Balmorhea, Brokeback, Jon Mueller Early Warnings (Music) Recommended Soundboard

When: Thu., Sept. 1, 9:30 p.m. 2011

Over the past 15 years or so Brokeback has been a solo project for bassist Douglas McCombs (Eleventh Dream Day, Tortoise), a duo with McCombs and fellow bassist Noel Kupersmith, and a trio of McCombs, Kupersmith, and drummer Tim Mulvenna. No matter the lineup, though, Brokeback's instrumental music has been subdued and cinematic, sometimes reflecting McCombs's interest in the spaghetti-­western scores of Ennio Morricone and always prioritizing a sense of place and mood over adherence to traditional pop forms. The group has been silent for three years, but lately McCombs has been writing new material and woodshedding with an entirely new lineup—a quartet with Jim Elkington (Horse's Ha) on drums, Pete Croke (Reds and Blue) on bass, and Chris Hansen (Pinebender) on guitar. For the time being McCombs is playing electric guitar as well, not his six-string bass, and he says that compared to earlier versions of Brokeback the new group makes more use of conventional verse/chorus/bridge structures and covers a wider dynamic range—in other words, it gets pretty loud.

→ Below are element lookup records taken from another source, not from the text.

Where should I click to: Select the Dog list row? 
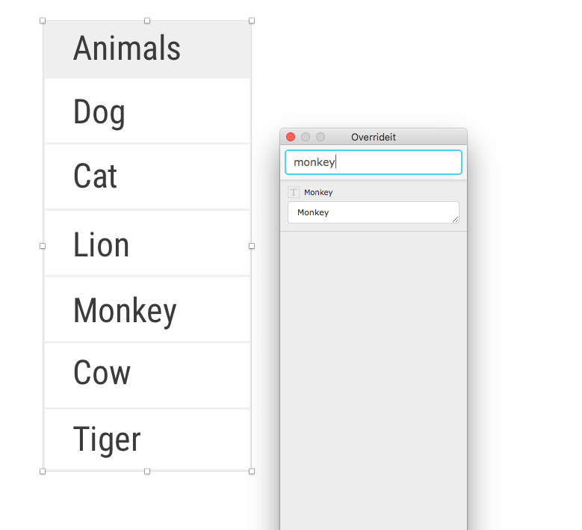pos(147,111)
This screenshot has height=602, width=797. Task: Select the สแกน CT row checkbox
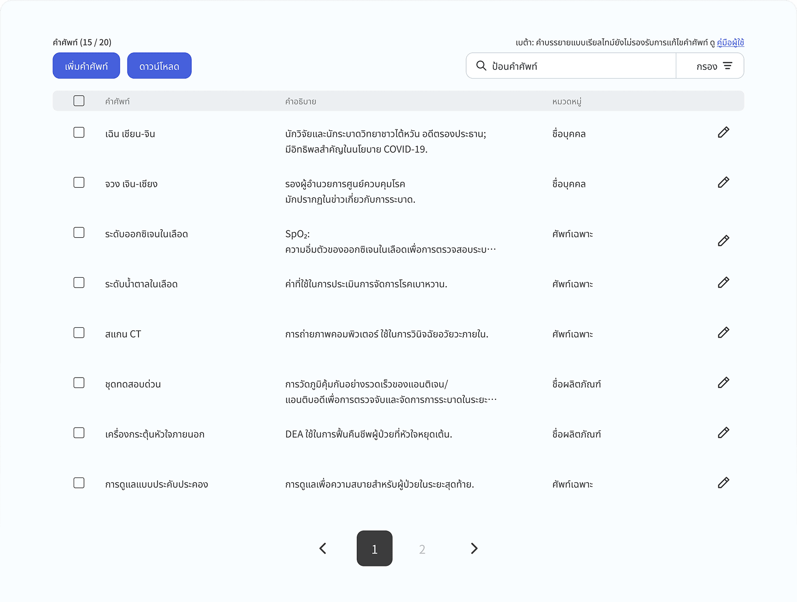tap(79, 333)
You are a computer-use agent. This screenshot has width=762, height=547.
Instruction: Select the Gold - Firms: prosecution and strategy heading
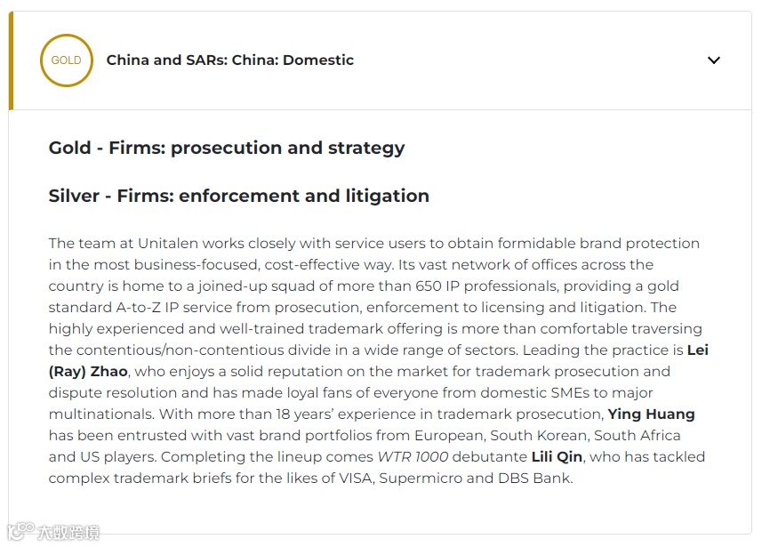pos(227,148)
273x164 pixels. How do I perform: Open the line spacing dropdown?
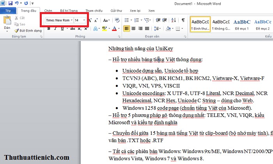coord(156,28)
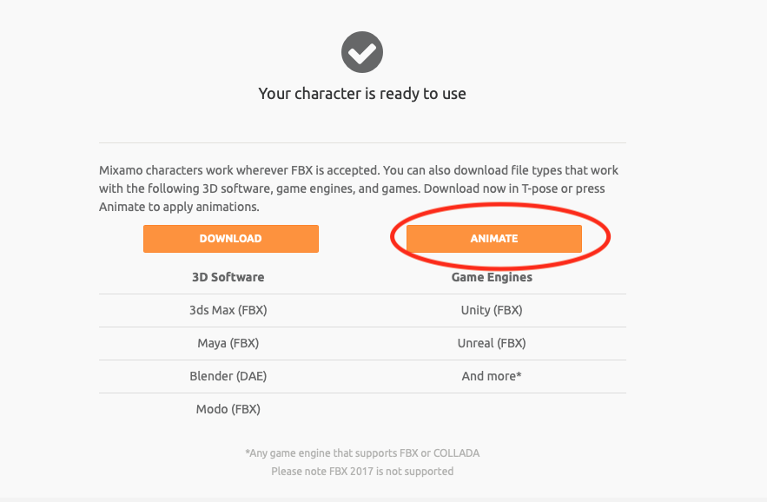
Task: Click the orange DOWNLOAD button
Action: click(x=231, y=239)
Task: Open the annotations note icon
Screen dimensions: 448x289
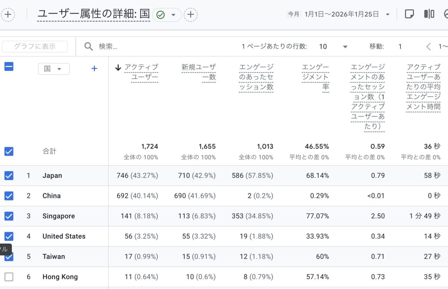Action: (410, 14)
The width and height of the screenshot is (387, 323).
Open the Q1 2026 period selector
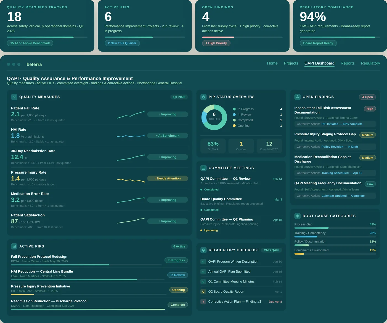click(179, 97)
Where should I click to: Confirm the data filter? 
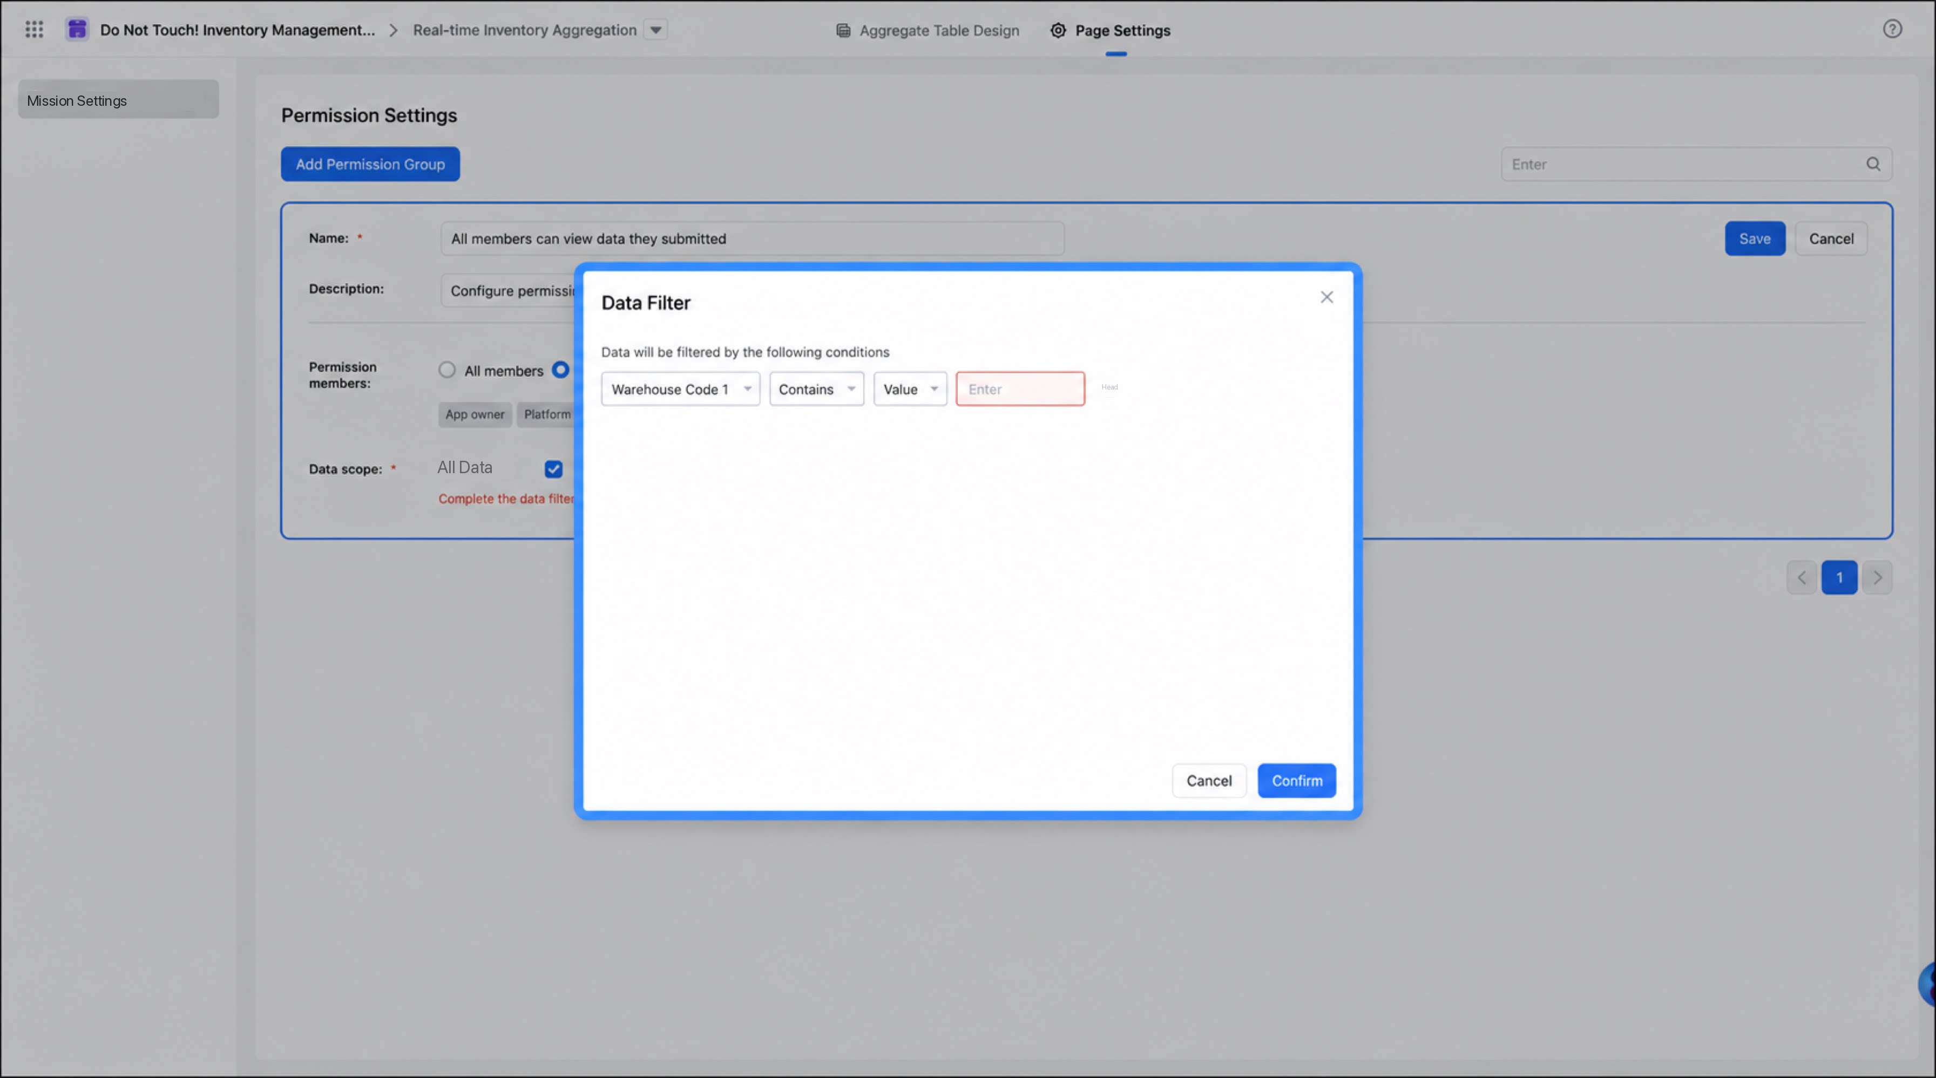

Last October Milwaukee percussionist Jon Mueller performed a version of "I Almost Expect to Be Remembered as a Chair," a solo piece for snare drum that fills the first side of his recent album Alphabet of Movements (Type), at Saki Records. For almost 20 minutes he played an airtight press roll on a snare, subtly rising and falling in intensity, and his drumming was gradually and deliberately saturated with an unidentifiable swarm of sounds—a high-volume recording of droning gongs, played through two small amps, each of with another snare mounted on it. The two buzzing drums were in turn covered with China cymbals, and as Mueller puts it, "This immense and dense sound is released through the small hole on each cymbal, so the sound wave is physically changed via this 'funnel.'" When it collided with the blanketing noise of Mueller's roll, it created a huge, detailed throb that filled the space with an overwhelming physicality—it felt almost violent despite how slowly and steadily it moved. On side two of the album Mueller presents a different version of the piece for small beaten gongs, with the same setup of prerecorded material, snare drums, and cymbals; it starts out meditative and calm, but soon approaches the intensity of the snare version, with a richer spectrum of tones. He'll play the gongs version tonight. —Peter Margasak Balmorhea headlines; Brokeback and Mueller open.